Be proactive and take initiative to address your problems instead of ignoring them. You may not be able to change the circumstances, but you can take time daily to identify what you need to do, develop a plan, and make into incremental steps toward recovering from the setback, event, or loss.
Accept change and recognize change is a normal part of life. Adverse events or situations might make some goals or plans no longer attainable. Accepting the unchangeable circumstances outside your control can help you focus on the ones you can influence. Accept the reality of the situation but not the finality.
Set and continuously move toward realistic goals that enable you to continue working through the situation. During difficult times a large task may seem wholly unachievable. By breaking it down into smaller, realistic goals you can continue to see progress through the situation rather than feeling frozen in the situation.
Try to remain hopeful with an optimistic outlook that empowers and allows you to expect good things in your future. You cannot change the past, but looking to the future you can anticipate change and find it easier to adapt to new challenges with far less anxiety.
Apply positive lessons learned to help you navigate your current challenges. Strategies and coping skills that helped you in the past may help once again. Remind yourself who or what helped you find strength before.

Nutrition
Plant-based foods may help stress management as well as other psychological conditions due to their positive influences on brain function and both physical and mental health (Baban & Morton, 2022).

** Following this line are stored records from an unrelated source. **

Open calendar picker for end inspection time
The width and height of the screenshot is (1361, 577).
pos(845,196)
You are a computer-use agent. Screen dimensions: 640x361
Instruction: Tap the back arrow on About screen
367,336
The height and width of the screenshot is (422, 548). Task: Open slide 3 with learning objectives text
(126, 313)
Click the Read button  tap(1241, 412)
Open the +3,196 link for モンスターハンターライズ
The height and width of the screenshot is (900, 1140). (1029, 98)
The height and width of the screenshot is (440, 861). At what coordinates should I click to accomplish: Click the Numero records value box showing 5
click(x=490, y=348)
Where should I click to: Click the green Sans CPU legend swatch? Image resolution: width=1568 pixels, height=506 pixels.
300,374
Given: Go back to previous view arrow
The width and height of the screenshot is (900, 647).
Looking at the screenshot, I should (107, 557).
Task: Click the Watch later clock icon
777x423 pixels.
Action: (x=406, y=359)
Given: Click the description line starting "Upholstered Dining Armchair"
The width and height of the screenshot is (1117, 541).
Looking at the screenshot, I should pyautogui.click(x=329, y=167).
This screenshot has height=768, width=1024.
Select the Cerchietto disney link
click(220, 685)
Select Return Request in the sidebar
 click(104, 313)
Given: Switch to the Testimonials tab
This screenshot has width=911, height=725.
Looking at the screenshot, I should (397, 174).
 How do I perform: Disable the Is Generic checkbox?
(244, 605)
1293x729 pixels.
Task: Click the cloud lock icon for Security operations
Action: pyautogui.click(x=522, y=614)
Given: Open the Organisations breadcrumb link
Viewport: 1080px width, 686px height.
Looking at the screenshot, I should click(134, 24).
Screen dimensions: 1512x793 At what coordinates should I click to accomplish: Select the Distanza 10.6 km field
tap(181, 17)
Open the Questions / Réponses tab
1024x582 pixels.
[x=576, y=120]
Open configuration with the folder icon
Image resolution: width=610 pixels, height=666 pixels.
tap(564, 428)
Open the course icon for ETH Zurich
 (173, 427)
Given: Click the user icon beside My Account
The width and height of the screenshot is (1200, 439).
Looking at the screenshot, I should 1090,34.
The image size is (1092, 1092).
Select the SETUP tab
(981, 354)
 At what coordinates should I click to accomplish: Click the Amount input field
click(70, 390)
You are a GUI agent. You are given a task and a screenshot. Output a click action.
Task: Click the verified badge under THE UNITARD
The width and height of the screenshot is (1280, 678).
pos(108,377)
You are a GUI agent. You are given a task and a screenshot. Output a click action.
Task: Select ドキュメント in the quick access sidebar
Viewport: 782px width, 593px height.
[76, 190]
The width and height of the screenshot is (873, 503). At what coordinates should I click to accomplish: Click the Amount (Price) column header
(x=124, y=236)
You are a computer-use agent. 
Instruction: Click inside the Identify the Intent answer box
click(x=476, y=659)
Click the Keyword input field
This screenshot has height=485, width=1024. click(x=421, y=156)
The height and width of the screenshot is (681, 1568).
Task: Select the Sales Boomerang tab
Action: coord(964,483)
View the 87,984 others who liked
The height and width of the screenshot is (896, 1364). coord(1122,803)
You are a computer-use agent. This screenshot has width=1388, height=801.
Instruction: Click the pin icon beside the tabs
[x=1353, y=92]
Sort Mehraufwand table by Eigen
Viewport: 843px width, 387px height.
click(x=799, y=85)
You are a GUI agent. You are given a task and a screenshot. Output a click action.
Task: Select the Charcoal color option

Consider eating more whole grains, legumes, fruits, and vegetables as part of your stress-coping strategy (Baban & Morton, 2022).

Exercise
Physical exercise and activity are critical to positive mental and physical health; physical activity and psychological stress are inversely related (Baban & Morton, 2022). Stress can impair efforts to participate in physical activities and exercise has a positive impact on stress management (Baban & Morton, 2022).

Sleep
Just like nutrition and exercise, above, stress and sleep have a reciprocal relationship: “Poor sleep can compound stress levels as sleep deprivation results in the human brain being more attuned to negativity” (Baban & Morton, 2022). Efforts to maintain good sleep hygiene in pursuit of good quality sleep will support all areas of your personal stress-management strategy (Baban & Morton, 2022).

Environment
Sensory stimulation from the environment significantly impacts our health (Rindfleisch, 2020). Light levels and colors affect mood, loud noises can elevate heart rate and blood pressure hours after exposure, excessive clutter can undermine concentration, and room temperature influences mood and productivity (Rindfleisch, 2020). A planned, purposeful design to living and work spaces can promote a calmer environment, less stress, healthier emotional states, better sleep, and increased comfort (Rindfleisch, 2020).

Seeking help
Increasing resiliency takes time and effort. Many people we'll find success using strategies like the ones mentioned above alongside their own resources and tools. However, sometimes people get stuck or feel they do not know where to begin. Seeking assistance from a mental health professional can improve personal resiliency and mental health (APA, 2020; Mayo Foundation for Medical Education and Research, 2022).

Conclusion
Purposeful consideration of the many factors and influences that can either allow stress unfettered influence on you or that can mitigate the impact while also promoting greater capacity and personal resilience should lead you to a multi-modal strategy.

Note: All content provided on this page is for informational purposes only and should not be used as a substitute for advice from your health care provider.